Consider six consecutive numbers starting with a multiple of 6: 6*m*, 6*m*+1, 6*m*+2, 6*m*+3, 6*m*+4, and 6*m*+5. Of these 6*m*, 6*m*+2, and 6*m*+4 are even, so cannot be prime, and 6*m* and 6*m*+3 are multiples of 3, so cannot be prime. Then the only ones that could be prime are the second and the sixth, 6*m*+1 and 6*m*+5. (We’re just doing the first two steps of the Sieve of Eratosthanes here, and using six consecutive numbers because 6=2×3.) Of course the next six numbers start with the next multiple of 6, so the second and sixth of them are also prime candidates, and so on. What this means is that for *x* to be a prime number (higher than 3), *x* must equal 1 or 5 modulo 6.

What you can see is that for two numbers to be primes differing by 2 (twin primes), the lower one must equal 5 modulo 6. For them to be primes differing by 4 (cousin primes), the lower one must equal 1 modulo 6. But to be primes differing by 6 (sexy primes), the lower one can equal either 1 or 5 modulo 6.

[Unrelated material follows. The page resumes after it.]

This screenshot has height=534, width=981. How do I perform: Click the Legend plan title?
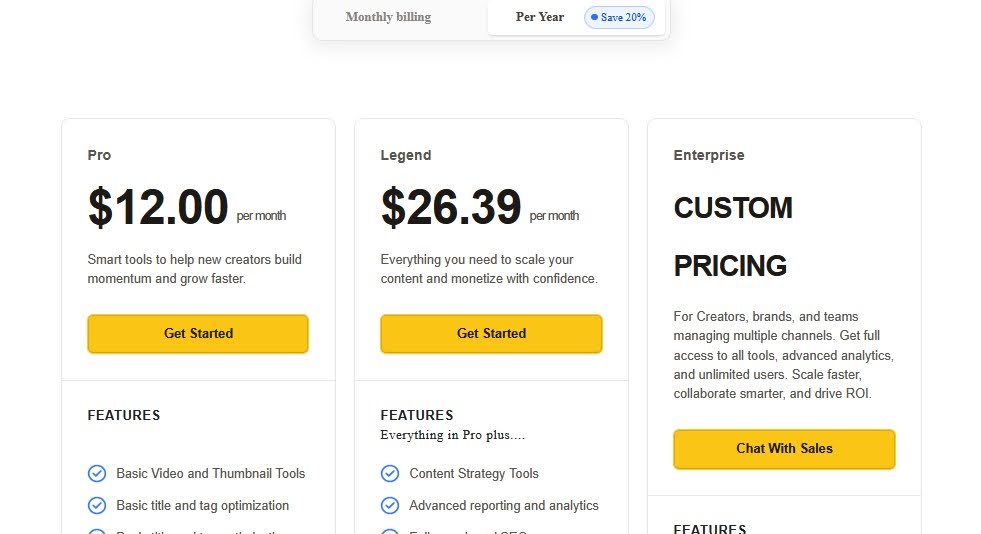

From that you’d expect, for a large enough upper bound, the number of twin and cousin primes should be about equal and the number of sexy primes should be about double that. And that’s true. For numbers up to 10000, there are 205 pairs of twin primes, 203 cousin prime pairs, and 411 sexy prime pairs.

Now, for the gap between two *consecutive* primes to be 2, the first must equal 5 modulo 6, and for it to be 4, the first must be 1 modulo 6, but for it to be 6, the first must be either 1 or 5 modulo 6, *and there must not be another prime 2 or 4 above it.* For numbers below a few hundred, if you have two primes differing by 6, there’s a good chance there’s another prime between them, so you don’t have that many gaps of 6 between consecutive primes. But as you go to larger and larger numbers, the density of primes drops until you get to a point where primes separated by 6 are unlikely to have a prime between them. Once that happens, the larger number of sexy prime pairs means gaps of 6 become more common than gaps of 2 or 4, so 6 becomes the jumping champion.

But you can play the same game with three steps of the Sieve. Look at 30*m*, 30*m*+1, 30*m*+2 … 30*m*+29, knock out the multiples of 2, 3 and 5 (we’re using 30 numbers because 2×3×5=30), and you’re left with eight prime candidates — equal to 1, 7, 11, 13, 17, 19, 23, or 29 modulo 30. Of those you find six with another prime candidate 6 higher, six with a prime candidate 12 higher, six again with 18 higher and six with 24 higher. But all eight have prime candidates 30 higher. (There seems to be no cute name for pairs of primes differing by 30.)

So, similarly to the above, you’d expect prime pairs differing by 30 to outnumber pairs differing by 6, 12, 18, or 24, by about a factor of 8/6 = 1.33 and again, that’s right: for numbers up to 10000, there are 411 primes differing by 6, 404 differing by 12, 417 differing by 18, 404 differing by 24, and 536 differing by 30 — just about exactly 1.33 times larger. And for small upper bounds the likelihood of two primes differing by 30 to have no primes between them is small, but for larger and larger numbers the density of primes drops and eventually most primes differing by 30 do not have any primes in between. And then 30 becomes the jumping champion. Unfortunately not until about 1.74×10^{35}, though, and enumerating all primes to that point and verifying 30’s championship would be just a little infeasible.

Or a lot, really.

And then 210=2×3×5×7 takes over, by similar reasoning, but *very* much further up the number line. And so on and on.